Whole body Tc99m sestamibi was compared to Tc99m MDP by Alexandrakis et al. Sestamibi scan detects bone lesions in 78.5% of the 28 patients with MM and Tc99m MDP detects 53.5% (11). These values were 100% and 75%, respectively from 20 patients in the study of Alper E et al. (12). In another study, whole body sestamibi scan was very sensitive for evaluating the extent of bone lesions in MM (13). When amyloidosis complicates MM, Tc99m MDP scintigraphy can detect amyloid deposition besides bone lesions (14, 15). In one study, sensitivity and accuracy for the detection of bone metastasis was 85.7% and 70.1%, for bone scan and 97.1% and 92.3% for FDG-PET/CT (16). In another study, sensitivity and specificity for detection of bone metastasis of head and neck cancer were 88% and 98% for bone scan and 100% for PET/CT (17).

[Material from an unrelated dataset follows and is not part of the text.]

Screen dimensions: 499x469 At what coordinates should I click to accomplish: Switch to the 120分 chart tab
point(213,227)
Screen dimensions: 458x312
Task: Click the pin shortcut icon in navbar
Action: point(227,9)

In our study, TC99m MDP bone scan was positive in 84.2% of the cases that is more sensitive than previous studies. Although in 53.8% of the cases, MRI is better for the detection of the extent of thoracolumbosacral spine lesions but bone scan is more feasible for the detection of bone lesions in the ribs and the extremity bones. PET/CT scan is available only in Tehran and is very expensive. With practical standpoint, we cannot perform neither whole body MRI nor PET/CT scan and Tc99m sestamibi scan is costly and not available extensively, as a result, we can perform whole body Tc99m MDP bone scan besides skull x-ray, chest x-ray and cervical thoracolumbosacral MRI for the detection and follow-up of bone lesions.

The important limitations of this study were the different centers for bone scan and different radiologists for MRI reporting. We suggest a prospective study in which bone scan and MRI be done for all patients in a single center. In conclusion, we showed that whole body Tc99m MDP bone scan has reasonable sensitivity for the detection of bone lesions in MM and can be used as a modality for this purpose in addition to other feasible methods.